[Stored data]
********************

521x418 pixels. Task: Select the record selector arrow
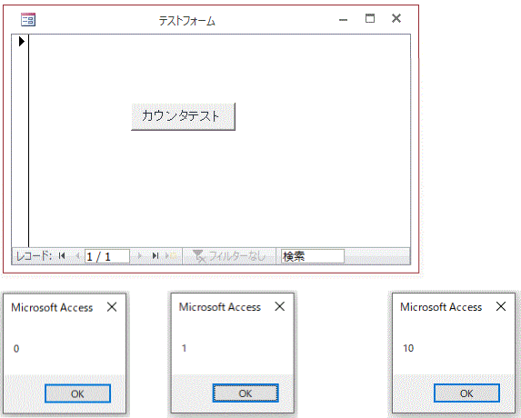pyautogui.click(x=22, y=42)
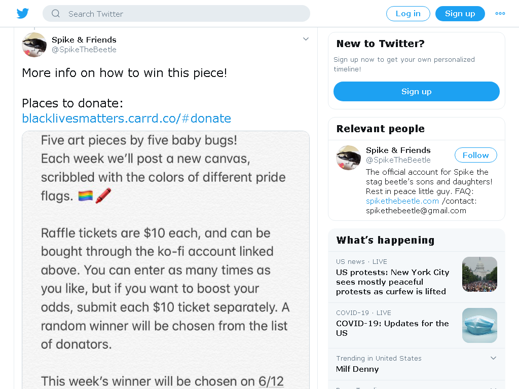Open the COVID-19 face mask thumbnail

point(479,326)
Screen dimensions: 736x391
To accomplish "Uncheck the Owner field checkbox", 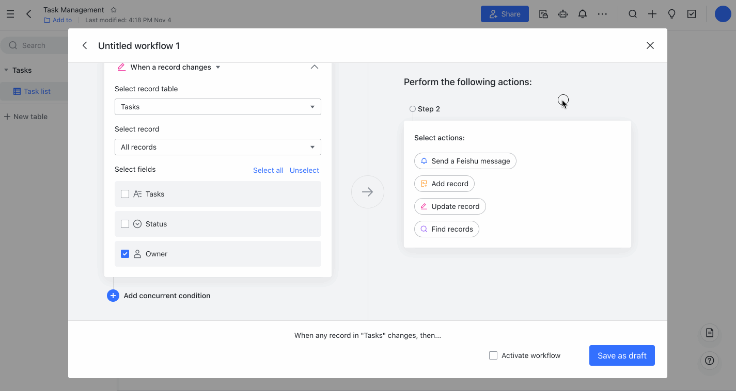I will click(124, 253).
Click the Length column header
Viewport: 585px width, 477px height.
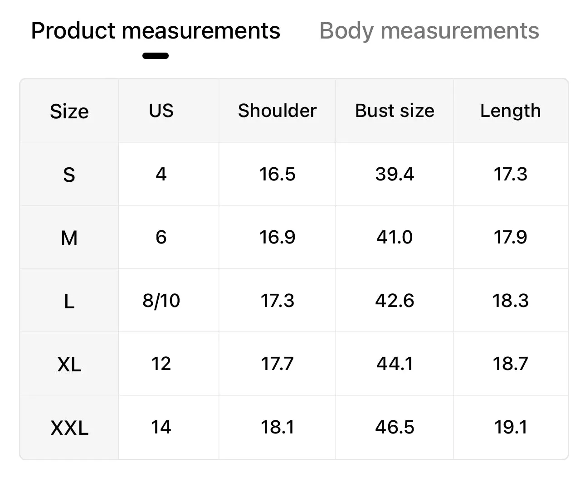(x=511, y=111)
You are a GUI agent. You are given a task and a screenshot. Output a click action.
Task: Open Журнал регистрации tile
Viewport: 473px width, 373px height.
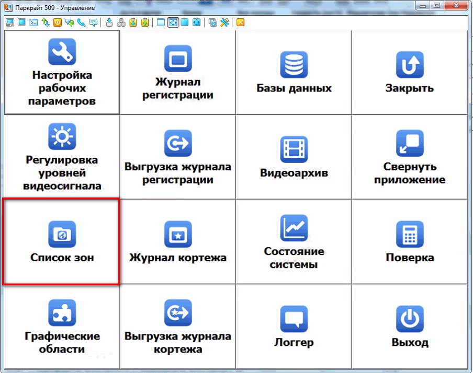coord(178,72)
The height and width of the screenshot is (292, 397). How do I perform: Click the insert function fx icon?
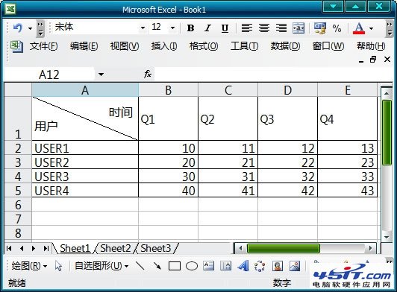148,74
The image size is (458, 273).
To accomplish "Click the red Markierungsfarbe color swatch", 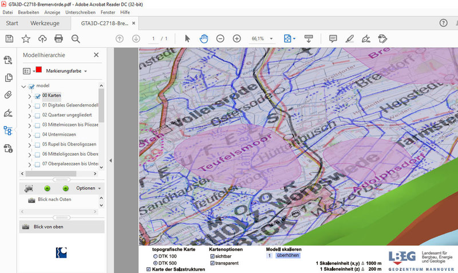I will pyautogui.click(x=40, y=71).
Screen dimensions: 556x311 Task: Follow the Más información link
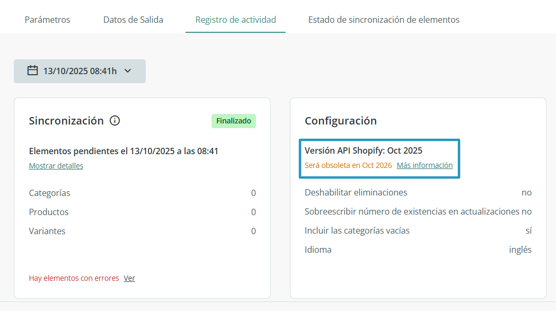click(x=425, y=165)
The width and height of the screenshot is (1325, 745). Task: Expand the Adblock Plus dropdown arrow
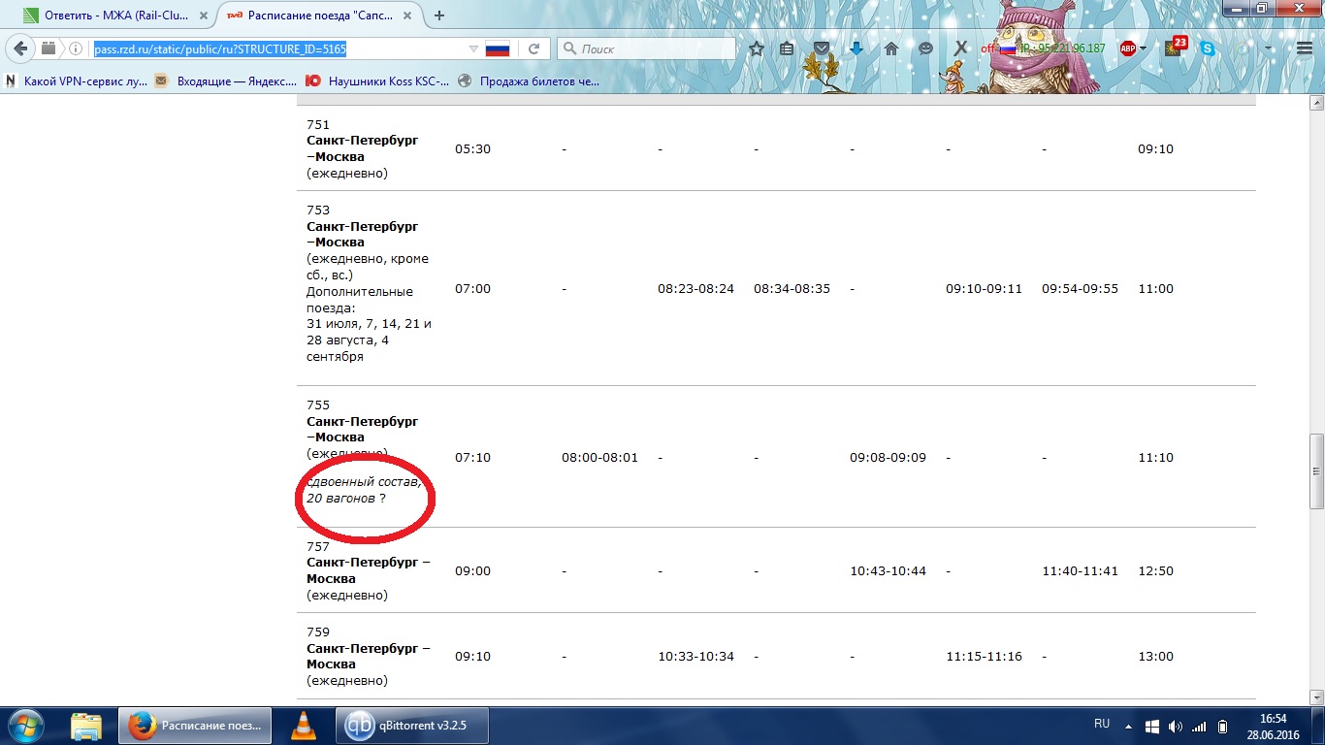(1144, 49)
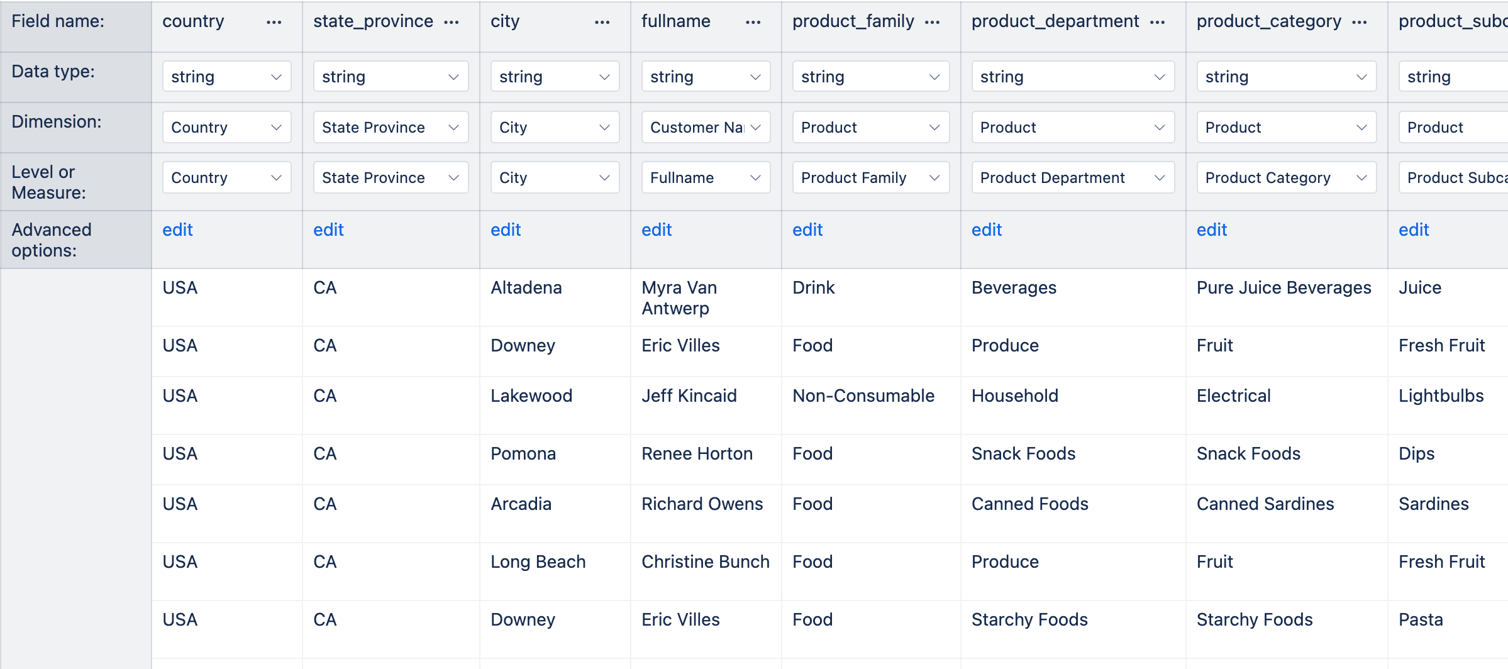Open the product_family field options ellipsis
Viewport: 1508px width, 669px height.
tap(932, 22)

********************

= What to produce =
Although the records hold pictures, the copy must not; give again exactly the lines from the one with "Click the Length column header" through the one with "The image size is (458, 273).".

= Finished task =
Click the Length column header
Viewport: 585px width, 477px height.
(x=511, y=111)
You are a GUI agent. You are given a task and a screenshot. Output a click action.
Task: Open Журнал регистрации tile
Viewport: 473px width, 373px height.
coord(178,72)
The height and width of the screenshot is (292, 397). How do I perform: Click the insert function fx icon?
148,74
The image size is (458, 273).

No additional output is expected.